> [Problem description] Below are records; report the number of lines among them that include the word "agent", and nothing further.

----------

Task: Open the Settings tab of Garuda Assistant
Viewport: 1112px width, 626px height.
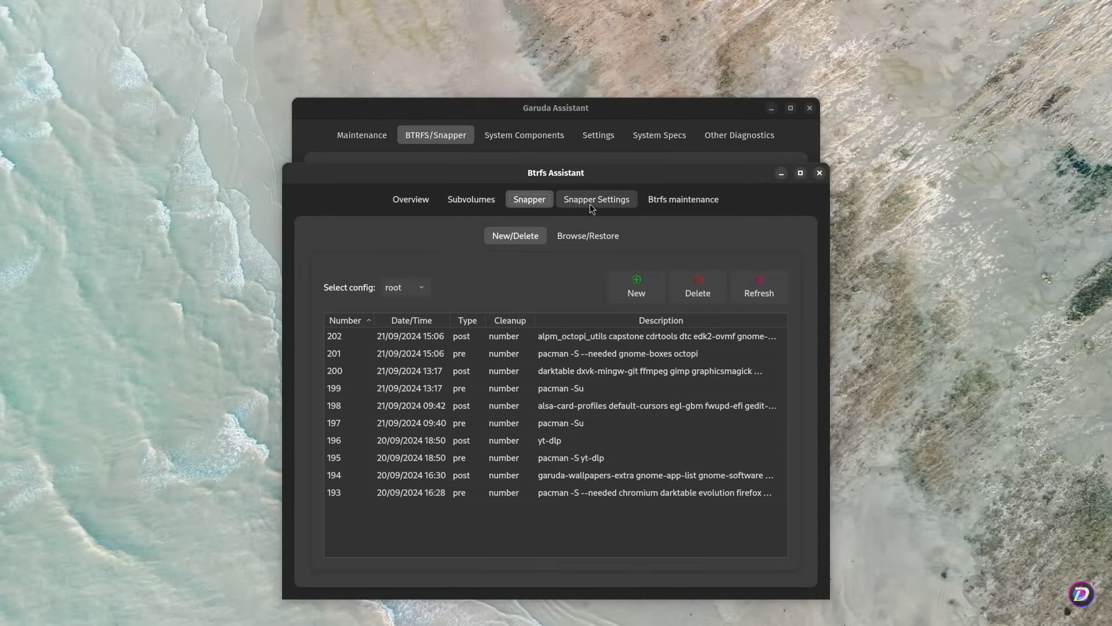Action: point(598,134)
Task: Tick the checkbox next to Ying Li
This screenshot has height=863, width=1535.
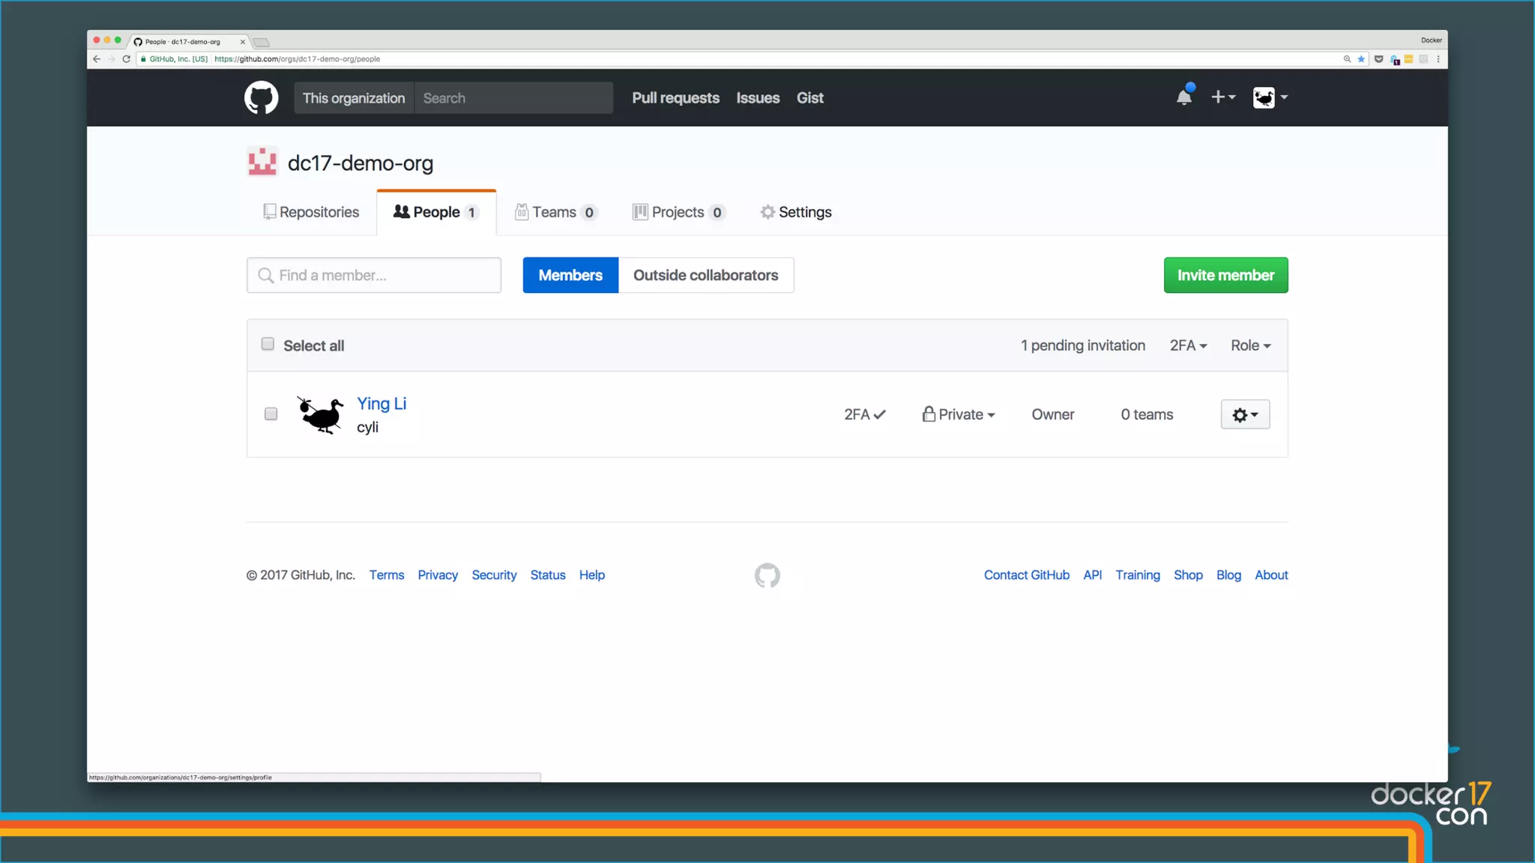Action: [x=271, y=414]
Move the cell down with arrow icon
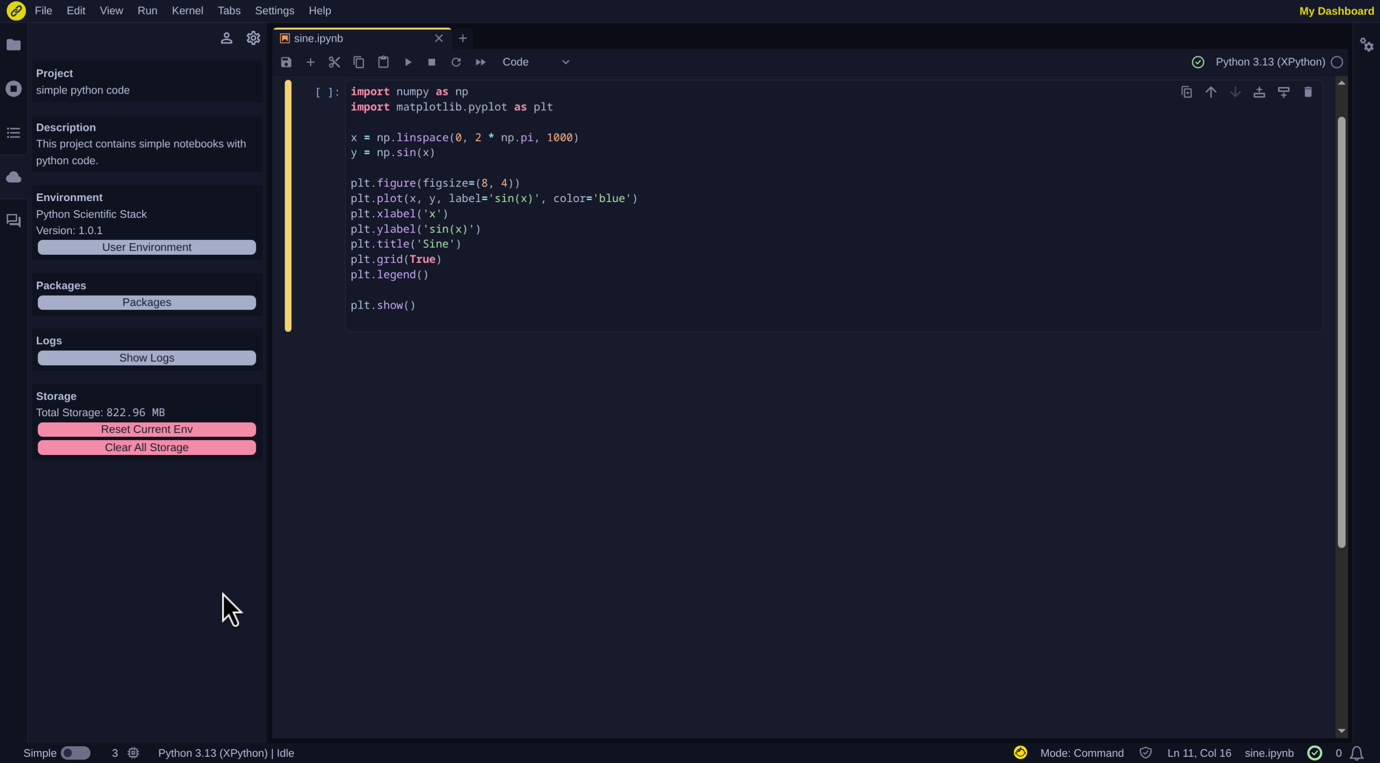This screenshot has width=1380, height=763. pyautogui.click(x=1235, y=92)
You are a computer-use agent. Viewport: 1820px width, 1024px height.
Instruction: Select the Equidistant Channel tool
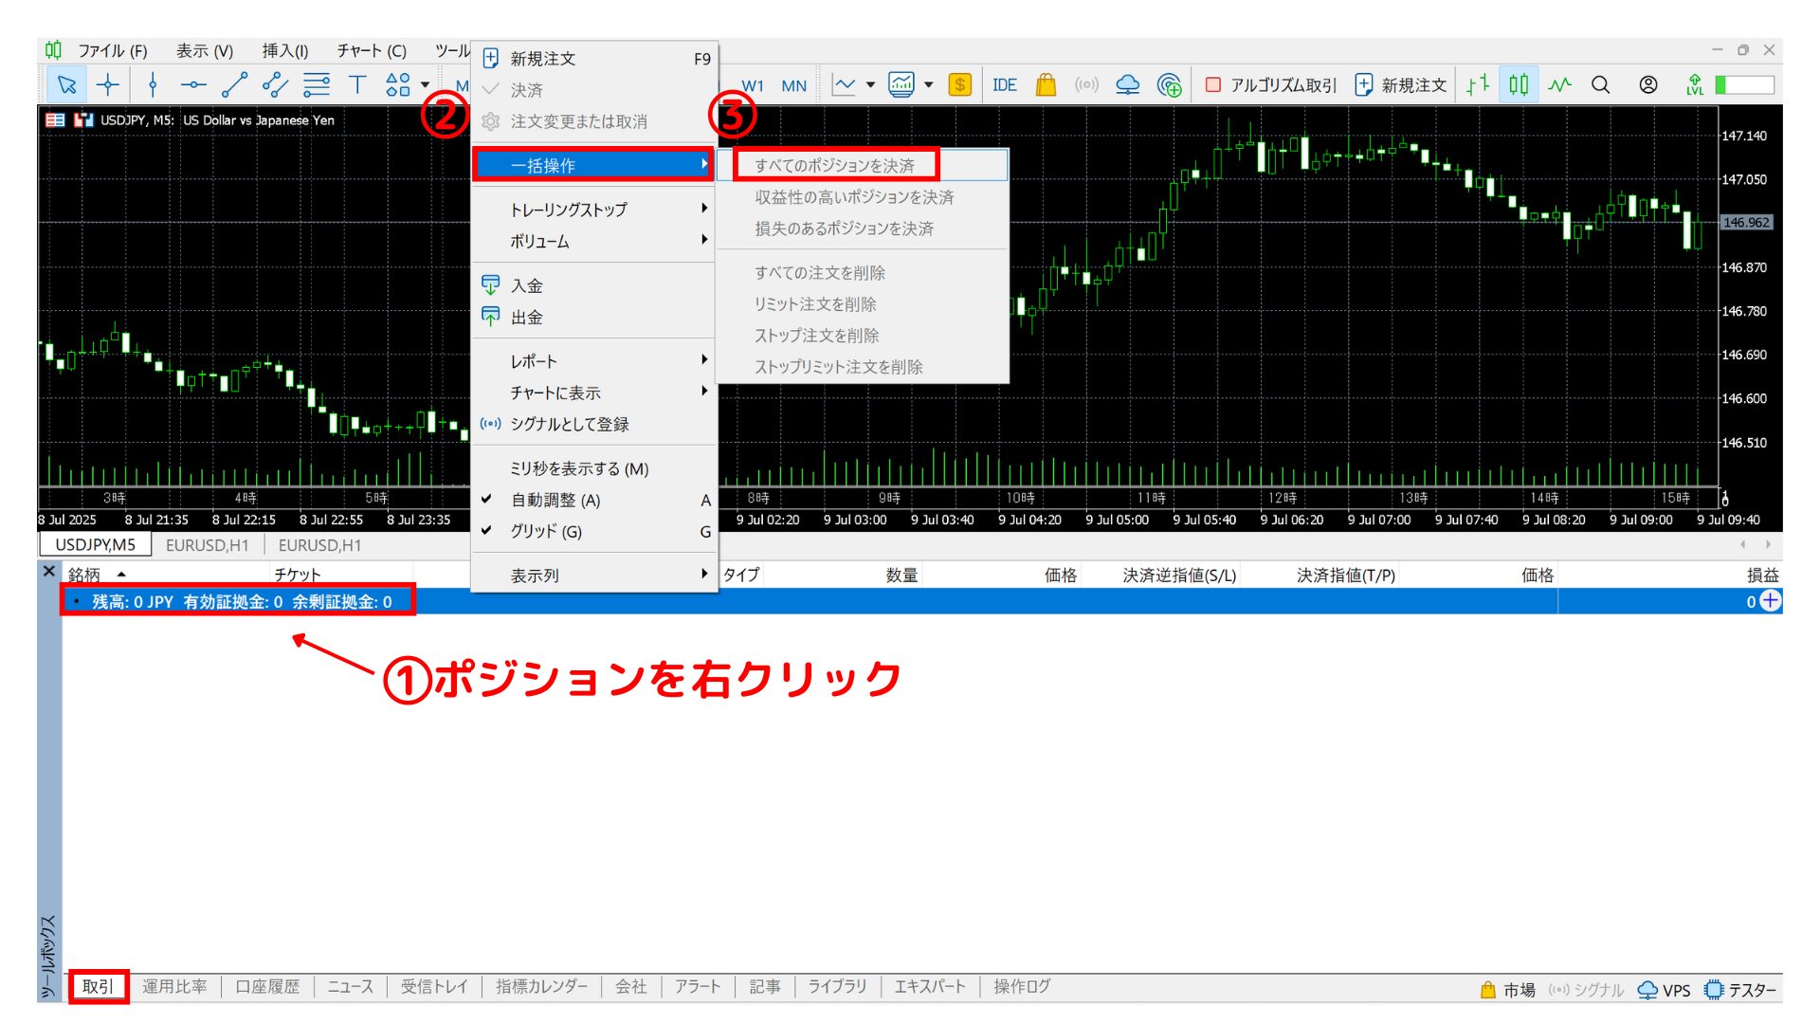[x=275, y=84]
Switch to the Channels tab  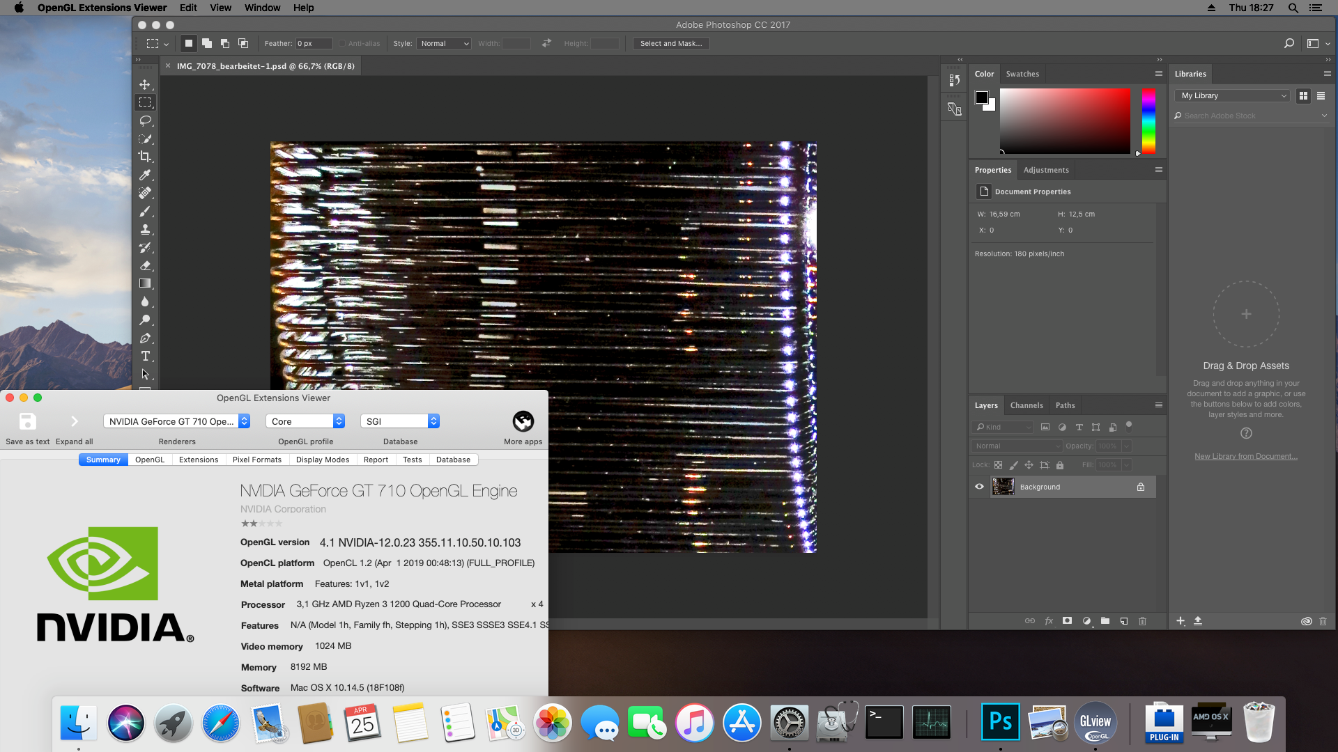[x=1026, y=405]
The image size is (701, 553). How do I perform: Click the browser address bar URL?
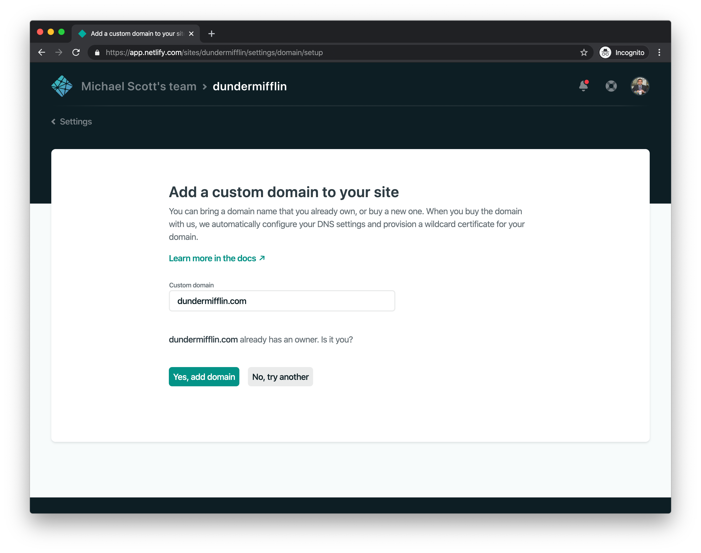point(214,52)
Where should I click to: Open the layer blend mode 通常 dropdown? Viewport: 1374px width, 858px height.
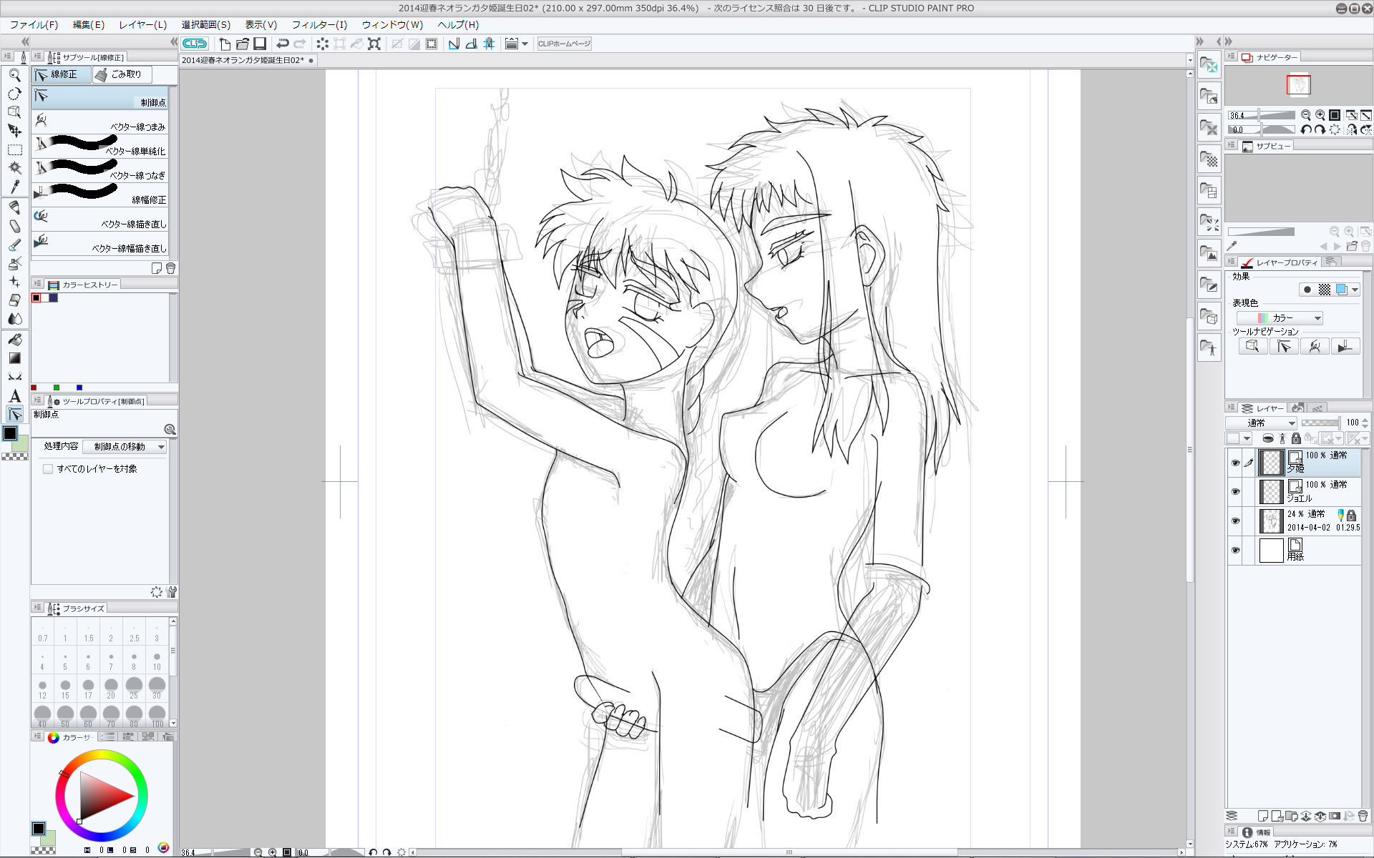pyautogui.click(x=1261, y=423)
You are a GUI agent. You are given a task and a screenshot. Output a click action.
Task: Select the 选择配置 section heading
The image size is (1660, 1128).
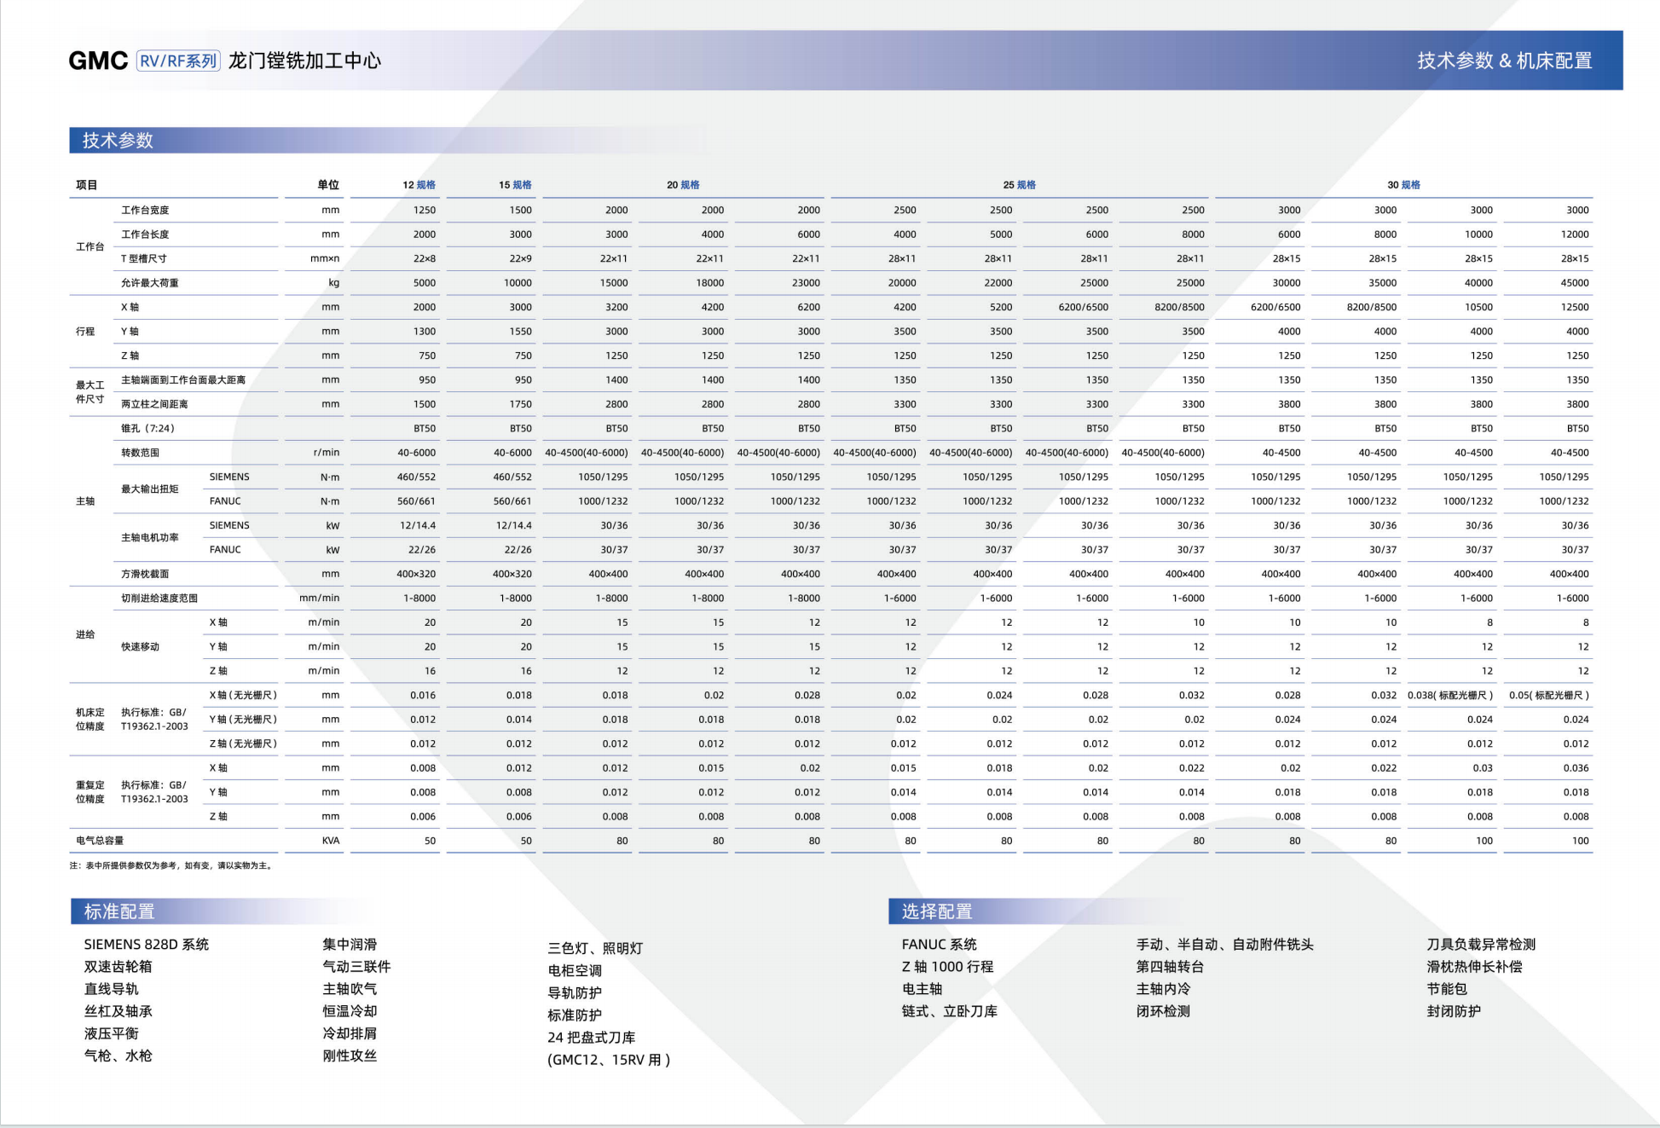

----------

> [Your response] 2